The word baha'alotcha means, "to cause to go up." Therefore, Rashi, the medieval Torah commentator, describes this procedure by saying that Aaron was to hold the fire to the wick of the menorah "until the flame rises on its own accord." What does this mean? Isn't it obvious that this is the way you should light a candle? But let's think for a moment. I'm sure we've all done it. We have stuck a match and then held it to a candle until we think it's lit. But when we pull the match away to extinguish it, the wick immediately dims and is reduced to a smolder without any sign of a flame. We have not only wasted a match, but also our time. Now we have to find another match and begin the process all over again. Doing it properly, therefore, is to our advantage.

Chasidic Judaism uses Rashi's comment to compare the kindling of the menorah to discipleship. This concept is connected with Proverbs 20:27, which says that "the soul of man is the candle of God." In other words, the soul of man must be set aflame with the love of God and love of the commandments. Aaron is seen as the model for this. Jewish sources remember Aaron for his ability to endear his fellowman to the Torah. The great sage, Hillel, tells us that we are to imitate Aaron in this way, saying:

Be of the disciples of Aaron, loving peace and pursuing peace, 
loving your fellow creatures and bringing them close to the Torah. 
(m.Avot 1:12)

Not only was Aaron's job to kindle a flame in the menorah, but to kindle a flame in his fellowman as well. Often disciples of Yeshua think it is our job to evangelize others the same way we light candles. We introduce them to the fire within us until we see a spark, and then we move on to the next "candle," before the wick within them is able to produce a flame on its own accord. Therefore, we often end up having to "relight" the same people over and over. This is the difference between discipleship and evangelism. Evangelism considers a candle lit if it sparks. Discipleship holds the fire to the candle "until the flame rises on its own accord." If the soul of man is indeed the candle of God, then we need to make sure we hold our flame to it until it is able to be self-sustaining.
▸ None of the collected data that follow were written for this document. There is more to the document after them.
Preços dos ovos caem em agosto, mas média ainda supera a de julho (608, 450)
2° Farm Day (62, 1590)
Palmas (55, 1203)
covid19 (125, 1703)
How do we do this? Through investing into people's lives. Going door to door or passing out tracts may produce a spark, but rarely does it produce a self-sustaining flame. We must take people under our wings and show them the joy and the beauty of living a godly life. We must also pour into them the love of God and instructions for righteous living. This takes self-sacrifice, intentionality and a genuine love for others. Only then will the soul of man ignite on its own accord and rise to praise its Creator. Only then will we have helped to create a holy light that does not smolder or grow dim, with the ability to kindle the soul of others as well.